La colère gronde toujours en Irak: Déstabilisé, le gouvernement cherche à calmer la rue
La colère gronde toujours en Irak: Déstabilisé, le gouvernement cherche à calmer la rue

Voilà un mois que la révolte de la population irakienne se poursuit pour réclamer un changement de régime. La jeunesse, sous pression socio-économique, ne semble pas emballé par les « mesurettes » du Premier ministre.

Mardi, Adel Abdel-Mehdi l’a reconnu encore une fois en direct à la télévision irakienne: les revendications populaires sont légitimes.
Mais encore une fois, il ne propose aucune solution concrète.
Il faut dire que le Premier ministre irakien n’a pas vraiment de marge de manœuvre.
Face à lui, il y a les deux hommes forts de la scène politique: le populiste Moqtada al-Sadr et le chef du Hashd al-Shaabi, les milices populaires soutenues par l’Iran.

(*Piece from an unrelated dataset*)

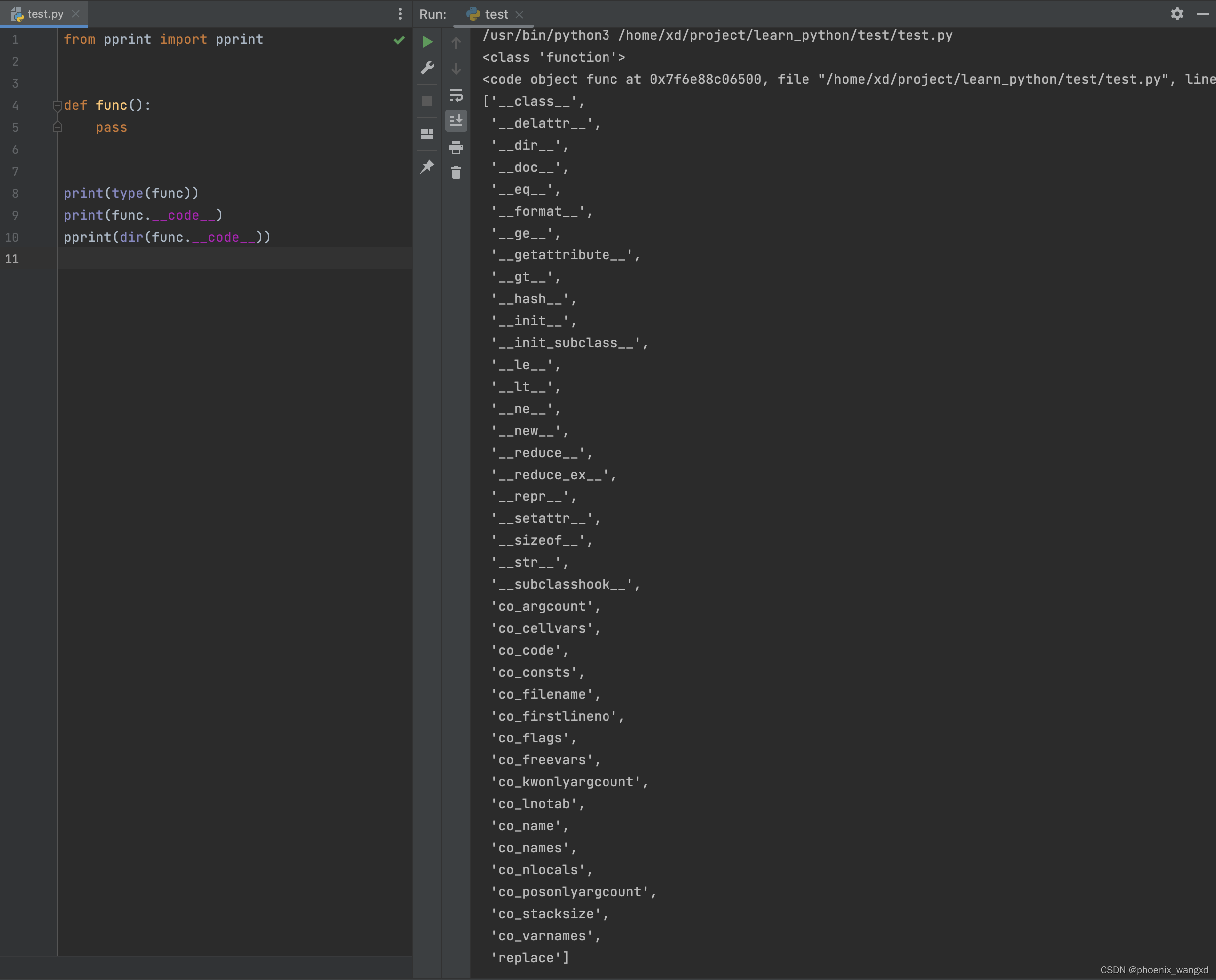Select the test.py editor tab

À eux deux, ils sont à la tête d’une centaine de députés à l’Assemblée nationale irakienne et réclament la chute du gouvernement pour apaiser les contestataires espérant sortir indemnes de cette tempête qui ne les épargne pas non plus.

En face, Adel Abdel-Mehdi n’entend nullement jeter l’éponge au motif que la vacance du pouvoir ne ferait qu’aggraver la crise. Le chef du gouvernement contesté opte pour une solution plus douce : « Que le Parlement me désigne un remplaçant et je remettrai les clés du pouvoir. La transition se fera en douceur. »

En attendant, la colère populaire ne faiblit pas. Il y a des appels à la grève générale et les accès au centre de Bagdad deviennent difficilement praticables.
Au cœur de Bagdad, la place Tahrir est aux mains des manifestants.
Cagoulés, ces derniers filtrent les accès vers ce lieu emblématique de la contestation.

Les autorités ont coupé le débit internet, en dépit des pertes colossales ainsi engendrées,  et déployé le corps d’élite, l’Isof, les forces antiterroristes (officiellement dénommées Iraqi special operations forces) reconnaissables à leurs véhicules blindés entièrement peints en noir.
Autrefois en première ligne contre le groupe État islamique, ils tiennent aujourd’hui certains grands axes de Bagdad.

Des échauffourées ont été signalées ce jeudi dans le centre névralgique de Bagdad lorsque les manifestants ont cherché à investir la fameuse « zone verte », la plus sécurisée du pays.
Des tirs ont été entendus et des gaz ont été utilisés contre les jeunes plus décidés que jamais à ne rien lâcher.